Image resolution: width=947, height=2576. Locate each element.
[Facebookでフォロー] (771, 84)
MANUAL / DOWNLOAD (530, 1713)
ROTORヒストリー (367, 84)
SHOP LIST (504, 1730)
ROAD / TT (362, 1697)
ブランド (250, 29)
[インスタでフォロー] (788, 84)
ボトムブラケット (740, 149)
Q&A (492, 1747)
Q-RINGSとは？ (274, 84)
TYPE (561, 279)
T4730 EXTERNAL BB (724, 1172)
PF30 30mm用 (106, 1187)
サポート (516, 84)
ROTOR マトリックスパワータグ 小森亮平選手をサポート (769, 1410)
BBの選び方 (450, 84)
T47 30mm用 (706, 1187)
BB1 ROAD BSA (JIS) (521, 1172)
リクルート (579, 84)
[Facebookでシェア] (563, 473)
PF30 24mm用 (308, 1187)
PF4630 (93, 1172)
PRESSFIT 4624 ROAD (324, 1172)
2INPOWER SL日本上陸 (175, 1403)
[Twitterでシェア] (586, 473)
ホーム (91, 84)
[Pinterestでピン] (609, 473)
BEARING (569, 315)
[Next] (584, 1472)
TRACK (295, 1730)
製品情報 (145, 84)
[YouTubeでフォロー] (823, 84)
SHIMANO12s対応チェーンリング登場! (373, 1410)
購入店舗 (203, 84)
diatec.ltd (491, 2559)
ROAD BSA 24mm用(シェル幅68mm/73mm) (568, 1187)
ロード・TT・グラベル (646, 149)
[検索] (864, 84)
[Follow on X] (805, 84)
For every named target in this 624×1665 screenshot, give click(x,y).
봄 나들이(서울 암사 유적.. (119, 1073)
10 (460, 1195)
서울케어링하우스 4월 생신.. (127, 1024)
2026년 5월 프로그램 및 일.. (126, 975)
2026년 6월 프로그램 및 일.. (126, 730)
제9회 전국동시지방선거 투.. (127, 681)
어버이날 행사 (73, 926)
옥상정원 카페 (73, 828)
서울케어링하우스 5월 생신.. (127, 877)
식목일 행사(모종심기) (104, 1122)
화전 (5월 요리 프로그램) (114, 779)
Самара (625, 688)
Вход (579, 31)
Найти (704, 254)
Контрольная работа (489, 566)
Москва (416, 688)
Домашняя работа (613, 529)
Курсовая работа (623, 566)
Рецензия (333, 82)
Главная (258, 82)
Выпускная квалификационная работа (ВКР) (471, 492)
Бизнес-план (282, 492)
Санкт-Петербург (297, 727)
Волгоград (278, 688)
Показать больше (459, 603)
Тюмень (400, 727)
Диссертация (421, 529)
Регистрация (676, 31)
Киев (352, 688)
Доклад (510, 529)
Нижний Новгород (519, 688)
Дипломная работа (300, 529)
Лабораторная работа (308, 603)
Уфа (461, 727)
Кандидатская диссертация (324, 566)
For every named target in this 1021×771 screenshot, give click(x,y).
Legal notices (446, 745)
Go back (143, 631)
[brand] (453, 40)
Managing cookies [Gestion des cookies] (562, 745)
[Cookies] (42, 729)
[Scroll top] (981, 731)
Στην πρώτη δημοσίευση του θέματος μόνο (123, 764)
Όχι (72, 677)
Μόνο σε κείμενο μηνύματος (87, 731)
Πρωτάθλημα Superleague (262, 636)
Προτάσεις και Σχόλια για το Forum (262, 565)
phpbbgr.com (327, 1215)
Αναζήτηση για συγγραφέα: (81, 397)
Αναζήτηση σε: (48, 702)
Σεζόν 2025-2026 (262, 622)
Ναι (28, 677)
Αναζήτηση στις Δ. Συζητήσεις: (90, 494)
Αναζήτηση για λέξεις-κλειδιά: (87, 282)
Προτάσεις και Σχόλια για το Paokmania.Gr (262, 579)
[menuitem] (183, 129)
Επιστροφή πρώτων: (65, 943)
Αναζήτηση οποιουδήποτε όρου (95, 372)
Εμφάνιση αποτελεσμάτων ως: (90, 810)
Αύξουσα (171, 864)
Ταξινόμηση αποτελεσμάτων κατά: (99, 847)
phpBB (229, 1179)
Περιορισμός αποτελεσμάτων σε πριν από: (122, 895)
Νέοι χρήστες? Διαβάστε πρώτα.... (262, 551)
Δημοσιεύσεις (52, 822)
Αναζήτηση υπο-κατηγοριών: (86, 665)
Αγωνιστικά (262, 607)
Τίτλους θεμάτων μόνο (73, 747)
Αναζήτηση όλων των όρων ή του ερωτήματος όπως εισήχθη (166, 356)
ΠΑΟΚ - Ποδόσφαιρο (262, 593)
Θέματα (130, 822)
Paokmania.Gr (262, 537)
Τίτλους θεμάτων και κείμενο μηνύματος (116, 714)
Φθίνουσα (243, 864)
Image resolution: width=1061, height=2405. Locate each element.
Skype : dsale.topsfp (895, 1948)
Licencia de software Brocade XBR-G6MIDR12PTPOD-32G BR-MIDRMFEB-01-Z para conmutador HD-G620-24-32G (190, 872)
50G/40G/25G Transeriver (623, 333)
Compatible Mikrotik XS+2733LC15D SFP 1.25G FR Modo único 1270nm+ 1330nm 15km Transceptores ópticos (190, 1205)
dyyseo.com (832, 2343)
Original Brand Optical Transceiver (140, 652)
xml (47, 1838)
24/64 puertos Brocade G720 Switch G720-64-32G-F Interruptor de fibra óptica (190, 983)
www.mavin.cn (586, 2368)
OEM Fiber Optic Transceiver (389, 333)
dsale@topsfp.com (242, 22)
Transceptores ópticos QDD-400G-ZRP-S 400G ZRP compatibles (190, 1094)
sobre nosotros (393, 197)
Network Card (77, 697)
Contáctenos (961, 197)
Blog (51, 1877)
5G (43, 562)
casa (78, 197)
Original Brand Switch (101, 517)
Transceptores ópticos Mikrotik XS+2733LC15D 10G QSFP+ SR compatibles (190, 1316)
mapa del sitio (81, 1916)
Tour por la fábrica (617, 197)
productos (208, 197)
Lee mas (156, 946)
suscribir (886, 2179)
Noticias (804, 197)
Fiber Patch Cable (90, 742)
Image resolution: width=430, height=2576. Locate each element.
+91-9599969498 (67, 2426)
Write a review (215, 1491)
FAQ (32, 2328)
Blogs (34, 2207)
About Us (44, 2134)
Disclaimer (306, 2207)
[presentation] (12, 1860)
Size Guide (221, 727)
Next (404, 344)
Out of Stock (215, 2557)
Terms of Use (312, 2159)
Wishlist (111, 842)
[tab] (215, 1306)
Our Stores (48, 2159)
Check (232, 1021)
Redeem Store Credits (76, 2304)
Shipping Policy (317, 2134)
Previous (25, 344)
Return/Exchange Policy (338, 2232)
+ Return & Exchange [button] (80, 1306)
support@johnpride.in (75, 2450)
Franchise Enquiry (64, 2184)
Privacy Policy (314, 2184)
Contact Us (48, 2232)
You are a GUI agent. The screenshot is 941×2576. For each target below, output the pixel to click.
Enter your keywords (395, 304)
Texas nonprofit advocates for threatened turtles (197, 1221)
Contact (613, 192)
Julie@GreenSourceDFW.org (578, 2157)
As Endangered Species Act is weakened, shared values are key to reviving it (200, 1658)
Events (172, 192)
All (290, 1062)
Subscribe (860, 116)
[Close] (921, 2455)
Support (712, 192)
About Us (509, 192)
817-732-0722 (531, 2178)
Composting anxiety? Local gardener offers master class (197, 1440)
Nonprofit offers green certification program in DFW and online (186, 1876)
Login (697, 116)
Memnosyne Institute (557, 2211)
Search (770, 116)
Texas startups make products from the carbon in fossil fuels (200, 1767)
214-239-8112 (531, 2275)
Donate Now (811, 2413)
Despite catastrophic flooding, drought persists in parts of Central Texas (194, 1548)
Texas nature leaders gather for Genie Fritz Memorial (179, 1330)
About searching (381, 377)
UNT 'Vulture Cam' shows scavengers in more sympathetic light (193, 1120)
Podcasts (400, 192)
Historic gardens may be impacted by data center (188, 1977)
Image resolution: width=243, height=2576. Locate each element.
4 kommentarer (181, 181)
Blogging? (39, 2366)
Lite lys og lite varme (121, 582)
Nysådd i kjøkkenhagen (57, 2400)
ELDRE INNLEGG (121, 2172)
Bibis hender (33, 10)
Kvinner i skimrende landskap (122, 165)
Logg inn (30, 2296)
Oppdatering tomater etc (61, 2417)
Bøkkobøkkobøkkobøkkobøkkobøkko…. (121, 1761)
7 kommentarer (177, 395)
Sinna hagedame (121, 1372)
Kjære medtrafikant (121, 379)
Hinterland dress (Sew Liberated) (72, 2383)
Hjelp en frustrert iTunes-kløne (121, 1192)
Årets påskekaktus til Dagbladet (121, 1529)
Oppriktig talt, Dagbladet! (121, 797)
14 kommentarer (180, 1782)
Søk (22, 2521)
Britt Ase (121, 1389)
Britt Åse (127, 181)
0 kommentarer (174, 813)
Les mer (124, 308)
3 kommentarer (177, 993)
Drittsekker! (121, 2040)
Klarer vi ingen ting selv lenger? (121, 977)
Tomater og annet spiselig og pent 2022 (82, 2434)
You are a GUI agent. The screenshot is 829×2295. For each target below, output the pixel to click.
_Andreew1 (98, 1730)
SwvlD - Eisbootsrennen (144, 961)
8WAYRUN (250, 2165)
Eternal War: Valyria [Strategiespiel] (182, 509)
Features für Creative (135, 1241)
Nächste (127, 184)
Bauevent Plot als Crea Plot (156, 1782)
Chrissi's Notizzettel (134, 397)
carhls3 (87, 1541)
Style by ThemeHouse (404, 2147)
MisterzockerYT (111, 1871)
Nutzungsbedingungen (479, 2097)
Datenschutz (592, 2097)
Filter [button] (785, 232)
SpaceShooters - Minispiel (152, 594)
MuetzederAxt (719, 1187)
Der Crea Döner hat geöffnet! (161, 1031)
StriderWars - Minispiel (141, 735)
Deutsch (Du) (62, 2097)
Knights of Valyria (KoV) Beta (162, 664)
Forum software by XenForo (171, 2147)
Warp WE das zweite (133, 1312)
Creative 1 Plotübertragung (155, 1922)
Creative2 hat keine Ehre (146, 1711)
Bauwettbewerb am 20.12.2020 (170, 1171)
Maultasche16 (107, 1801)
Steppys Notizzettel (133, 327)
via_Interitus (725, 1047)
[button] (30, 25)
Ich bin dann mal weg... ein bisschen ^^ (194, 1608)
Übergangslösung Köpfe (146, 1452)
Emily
──────
**What to produce:** Shift the coordinates in the answers by adding 31 to each number, and write out again every entry in the stretch from the line containing "Donate Now (811, 2413)" through the line containing "4 kommentarer (181, 181)", leaving all other text unchanged.

**Answer for this exercise:**
Donate Now (842, 2444)
Despite catastrophic flooding, drought persists in parts of Central Texas (225, 1579)
Texas nature leaders gather for Genie Fritz Memorial (210, 1361)
About searching (412, 408)
UNT 'Vulture Cam' shows scavengers in more sympathetic light (224, 1151)
Podcasts (431, 223)
Historic gardens may be impacted by data center (219, 2008)
Image resolution: width=243, height=2576. Locate each element.
4 kommentarer (212, 212)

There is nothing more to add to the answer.